MARÍA FLORENCIA SASSELLA

“Te conozco como si te hubiera parido” … esa frase que repiten algunos, con firmeza y miedo a la vez, para predecir el comportamiento de alguien que les importa, que aman u odian…

Pero si ni yo mismo me conozco bien, ¿cómo otros van a tener el tupé de decir que me conocen? Pobrecitos, están más aterrados que yo…

Por eso mismo, me harté. No quiero ser más tan yo, tan predecible, tan…flojito. Sí, flojito. Manteca. Que le da lo mismo la política, la religión, la amistad, la sexualidad. Que no le da un peso a nadie que vive en la calle porque con eso no va a salir de pobre, ni va a cambiar de vida. Y, claro que no. Pero puede salvarle el momento, o una comida, o darle atención, que sienta que existe, que es persona y que hay otros que lo miraron.

¿De qué soy capaz? De dar y recibir amor, creo que casi seguro. De ser fiel a largo plazo en una relación amorosa, quizás. De ayudar a familiares y seres queridos cuando no llegan a fin de mes, sí (y así me fue).

Pero nunca me pregunté si soy capaz de matar. En realidad, no quiero saber la respuesta.

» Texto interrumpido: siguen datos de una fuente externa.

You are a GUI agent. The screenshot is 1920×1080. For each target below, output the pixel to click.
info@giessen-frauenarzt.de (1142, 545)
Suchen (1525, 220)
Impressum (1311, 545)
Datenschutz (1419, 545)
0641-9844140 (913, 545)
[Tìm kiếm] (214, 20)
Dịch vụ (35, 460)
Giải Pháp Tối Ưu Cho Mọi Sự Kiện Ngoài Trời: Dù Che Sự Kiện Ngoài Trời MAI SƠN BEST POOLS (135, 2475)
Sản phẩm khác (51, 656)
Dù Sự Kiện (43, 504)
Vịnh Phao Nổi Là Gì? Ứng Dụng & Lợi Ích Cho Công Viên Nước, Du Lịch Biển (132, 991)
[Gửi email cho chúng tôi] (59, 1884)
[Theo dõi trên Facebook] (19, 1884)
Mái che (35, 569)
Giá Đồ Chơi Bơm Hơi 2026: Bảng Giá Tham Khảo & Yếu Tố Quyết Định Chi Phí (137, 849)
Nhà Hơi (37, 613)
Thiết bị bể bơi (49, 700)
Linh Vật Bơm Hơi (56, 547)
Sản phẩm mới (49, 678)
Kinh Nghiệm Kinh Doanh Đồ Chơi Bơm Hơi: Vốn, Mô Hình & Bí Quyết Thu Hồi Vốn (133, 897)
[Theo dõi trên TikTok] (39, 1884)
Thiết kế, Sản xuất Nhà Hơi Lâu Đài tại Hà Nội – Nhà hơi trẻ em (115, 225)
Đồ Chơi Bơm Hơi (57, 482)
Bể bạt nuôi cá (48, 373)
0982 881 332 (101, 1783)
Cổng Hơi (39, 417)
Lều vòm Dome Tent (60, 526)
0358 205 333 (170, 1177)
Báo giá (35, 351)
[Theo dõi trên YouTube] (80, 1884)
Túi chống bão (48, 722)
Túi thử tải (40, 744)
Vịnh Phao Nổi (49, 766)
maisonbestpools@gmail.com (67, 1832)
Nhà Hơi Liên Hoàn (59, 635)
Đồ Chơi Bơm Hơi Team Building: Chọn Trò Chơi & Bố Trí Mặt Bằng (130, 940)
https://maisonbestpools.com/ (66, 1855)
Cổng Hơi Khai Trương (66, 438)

Prefiero no enterarme del dolor que sufrió Marga ese 24 de enero. Mucho calor, algún que otro olor insoportable, tránsito pesado todavía. Estaba tan hermosa. La pollera negra se le pegaba a las caderas, y no por transpiración, sino porque tenía el talle perfecto. La blusa celeste, liviana y con voladitos, la rejuvenecía especialmente, sobre todo a la luz del sol. Prefiero no enterarme; con imaginarlo me basta y sobra.

Abrió la puerta de casa arrastrando cansancio, trabajo, horarios, preocupaciones. Dejó la cartera en el sofá, y varias bolsas en la mesada de la cocina. Parecía que ordenaba y organizaba a cada paso, aún sin establecerse del todo. Me cuesta no verla así en mi cabeza. Esa foto en movimiento se ha ido transformando en su único retrato para mí.

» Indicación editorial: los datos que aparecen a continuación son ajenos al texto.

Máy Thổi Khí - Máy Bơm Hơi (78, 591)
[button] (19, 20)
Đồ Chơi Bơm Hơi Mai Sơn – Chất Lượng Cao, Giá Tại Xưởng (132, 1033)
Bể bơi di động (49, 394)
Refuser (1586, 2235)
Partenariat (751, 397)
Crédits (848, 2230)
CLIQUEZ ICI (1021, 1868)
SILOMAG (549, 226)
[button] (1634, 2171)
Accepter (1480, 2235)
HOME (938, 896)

Hablaba de mil cosas mientras sacaba todo de las bolsas. De su nueva compañera, de la maestra de Camila, del tratamiento odontológico que tenía que hacerse, de la película de la noche anterior. Su voz me tranquilizaba. Me llamó con una cadencia suave. Más fuerte, después. Yo no respondía.

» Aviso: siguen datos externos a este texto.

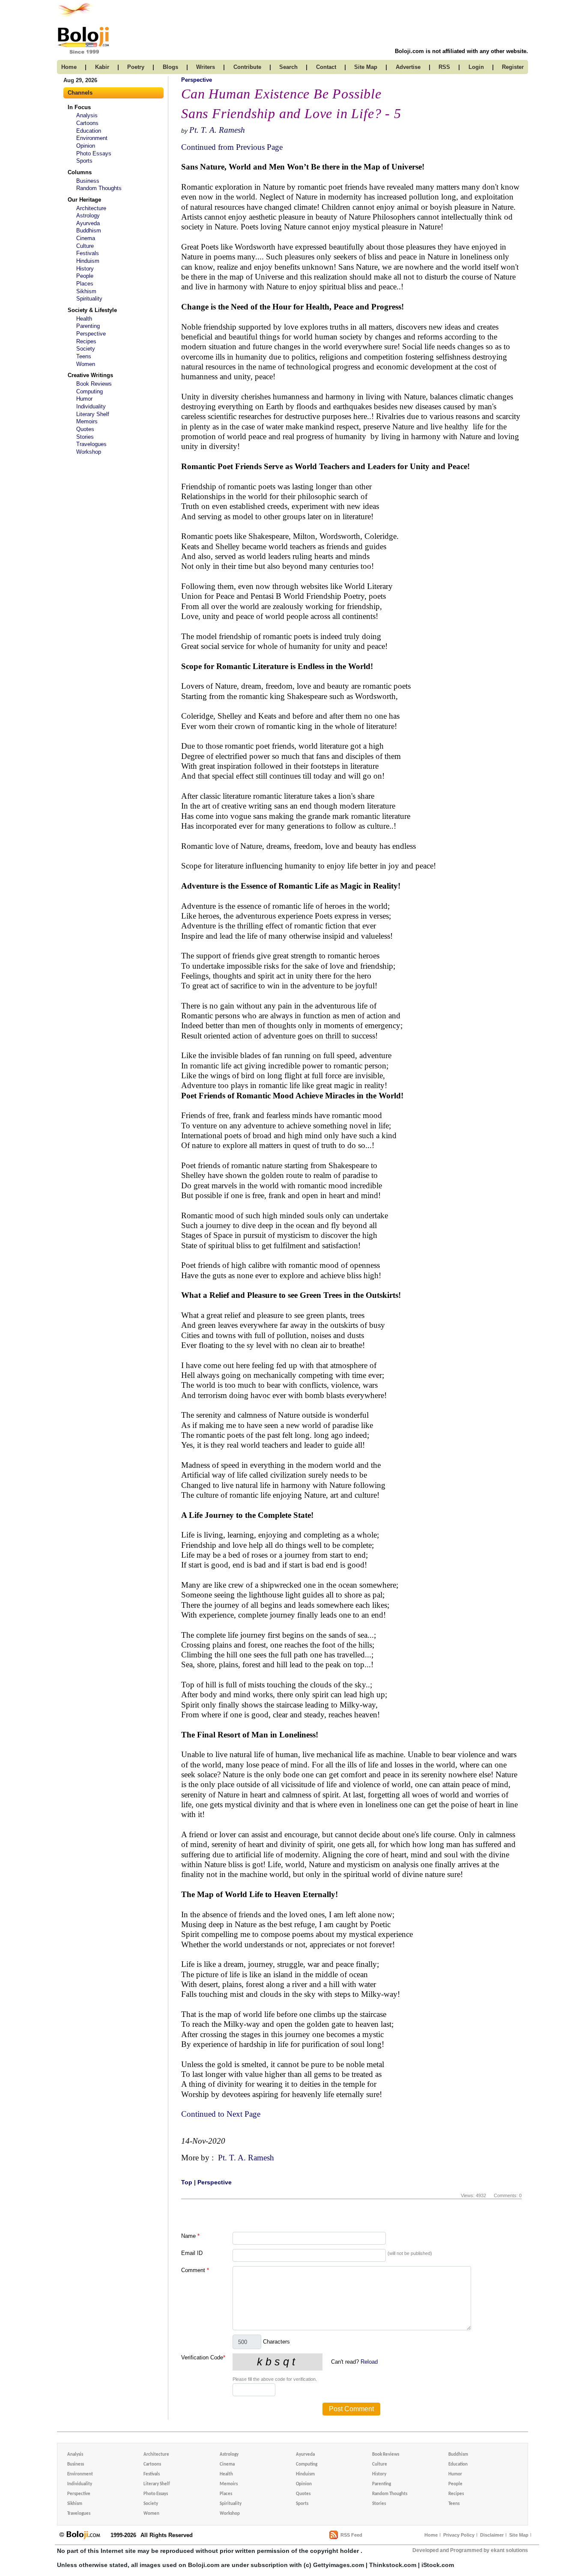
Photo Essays (93, 153)
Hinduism (87, 261)
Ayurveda (88, 223)
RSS (444, 67)
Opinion (85, 146)
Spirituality (89, 298)
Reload (369, 2362)
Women (85, 364)
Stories (85, 437)
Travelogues (91, 444)
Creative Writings (90, 375)
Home (431, 2534)
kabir (102, 67)
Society (85, 348)
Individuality (91, 406)
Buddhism (88, 230)
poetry (135, 67)
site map (365, 67)
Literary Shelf (92, 414)
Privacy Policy (459, 2534)
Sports (84, 161)
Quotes (85, 429)
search (288, 67)
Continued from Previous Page (232, 147)
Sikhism (86, 291)
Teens (83, 356)
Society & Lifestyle (92, 310)
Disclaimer (492, 2534)
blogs (170, 67)
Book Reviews (94, 384)
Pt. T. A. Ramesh (217, 129)
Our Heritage (84, 199)
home (69, 67)
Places (84, 283)
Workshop (88, 452)
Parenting (88, 326)
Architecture (91, 208)
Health (84, 318)
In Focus (79, 107)
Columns (80, 172)
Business (87, 181)
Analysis (87, 115)
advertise (408, 67)
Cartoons (87, 123)
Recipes (86, 341)
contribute (247, 67)
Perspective (91, 333)
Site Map (518, 2534)
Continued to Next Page (220, 2113)
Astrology (88, 215)
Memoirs (87, 421)
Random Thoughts (99, 188)
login (476, 67)
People (84, 276)
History (85, 268)
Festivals (87, 253)
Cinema (85, 238)
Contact (326, 67)
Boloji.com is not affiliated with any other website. (461, 51)
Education (88, 131)
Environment (91, 138)
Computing (89, 391)
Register (513, 67)
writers (205, 67)
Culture (85, 246)
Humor (84, 399)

Me buscó por las habitaciones, y me encontró acostado en nuestra cama. Se sentó junto a mí, me acarició la mejilla y me preguntó si estaba bien. Su perfume me enardeció, pero le respondí con dulzura. Me tragué la ira. Esta vez, yo iba a ganar.

Le dije que tenía ganas de cenar pastel de papas, que estaba antojado desde hacía varios días. Me replicó que no había comprado carne picada, que no tenía muchas ganas, que quedaba muy poco aceite…no escuché nada más. Me fastidié y me volví a acostar. El monstruo quería salir, y yo se lo impedía con todas mis fuerzas.

Me habló de su jefe. De capacidades, talentos, empatía y dedicación, palabras que me producían sensaciones similares a las náuseas. De que a ella le costaba, pero al final lo lograba, y él lo reconocía. Que iba a cobrar un plus muy pronto. Que le iban a aumentar el sueldo. Que en esa empresa se la valoraba. Y escuché el agua hirviendo, mezclada con ruidos de ollas.

Yo no quería escuchar, pero escuchaba. Yo quería dormir, y no podía. Yo sabía que estaba mal, pero me ganó…

El cadáver fue retirado al día siguiente. Estaba todo bastante limpio, con una cuchillada había sido suficiente. La nena se había quedado con mi mamá, y ahí se iba a quedar mientras la vieja viviera.

Ahora no tengo miedo a esa pregunta. Yo era capaz de matar. Otros pasan toda su vida sin saber que también lo son.